The Johns Hopkins Atlas of Human Functional Anatomy, Leon Schlossberg, illustrations and descriptive legends; George D. Zuidema, text editor (Johns Hopkins: $14.95). Originally composed for medical students, this thorough reference guide, translated into nine languages and now in its third edition, is basic enough to help lay readers understand how human organs work and what happens when they don’t. Unlocking vertebra and cutting off layers of skin, the numerous color illustrations are anything but pretty, but they capture, with detail rare in introductory works, the interconnecting functions that help the human body survive.
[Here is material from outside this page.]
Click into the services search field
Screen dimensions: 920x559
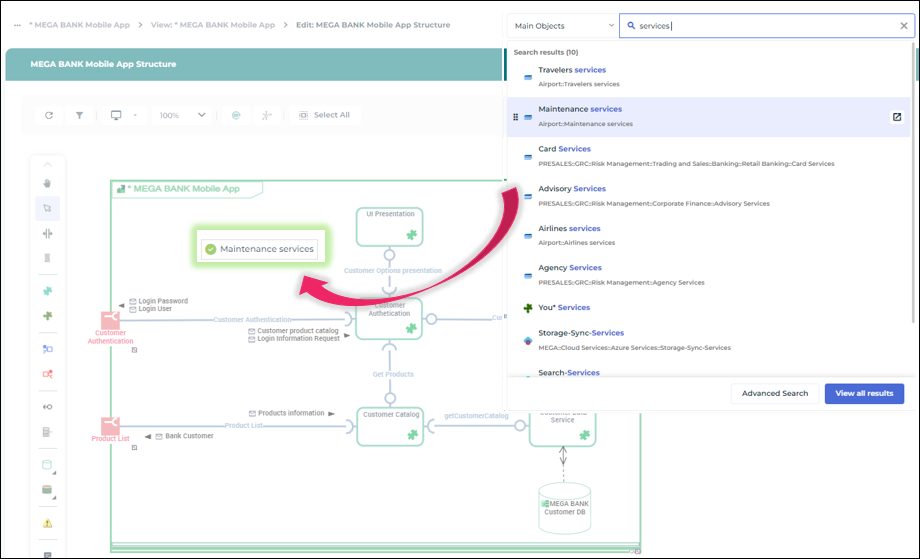click(x=760, y=26)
Spinster; Teacher, Sylvia Ashton-Warner (Simon & Schuster: $7.95 each). Idealistic and ambitious, the author’s approach to teaching seems that of a theorist or novice instructor who has yet to grapple with low pay, large classrooms and behemoth bureaucracies: Make children hunger for learning so they “want to possess it,” Sylvia Ashton-Warner tells us in “Teacher,” stay away from orthodox textbooks, help youngsters draw on their own ideas and feelings. Easier said than done, of course, but, after graduating from a teacher’s college in Auckland, New Zealand, Ashton-Warner practiced what she preached--not in a comfortable position in a suburban school but in a remote area of the nation’s North Island, where she and her husband set up a school for native Maori children. While New Zealand’s suburban kids were struggling with phonetics, Ashton-Warner’s “backward” 7-year-olds were writing pagelong essays each day. The secret, writes Ashton-Warner in “Teacher,” first published in 1963, is to encourage “organic learning” in a variety of ways: engaging one student at a time in conversation, playing the first eight notes of Beethoven’s Fifth to capture students’ attention, giving each student his own private vocabulary words (Phyllis gets “pudding,” “kiss” and “ghost,” while Phillip gets “train,” “pea” and “boxing”). In contrast, “Spinster,” a 1958 novel based on Ashton-Warner’s experiences in New Zealand, is more sober and moody. When Anna Vorontosov, a New Zealand teacher and the book’s protagonist, mechanically repeats the words “look at my pretty boy” to each new bawling schoolchild, we can feel her weariness. Loneliness also is a problem, and, often, Anna is forced to “sigh and take a child. I need something else like the rain, like the sun: You need two for inspiration and I am only one.” Children, however, do help raise Anna’s spirits, even if it’s only little Mohi with a question: “Miss Vorontosov,” she asks, “How old do you weigh?” Ashton-Warner died in 1984 at age 76.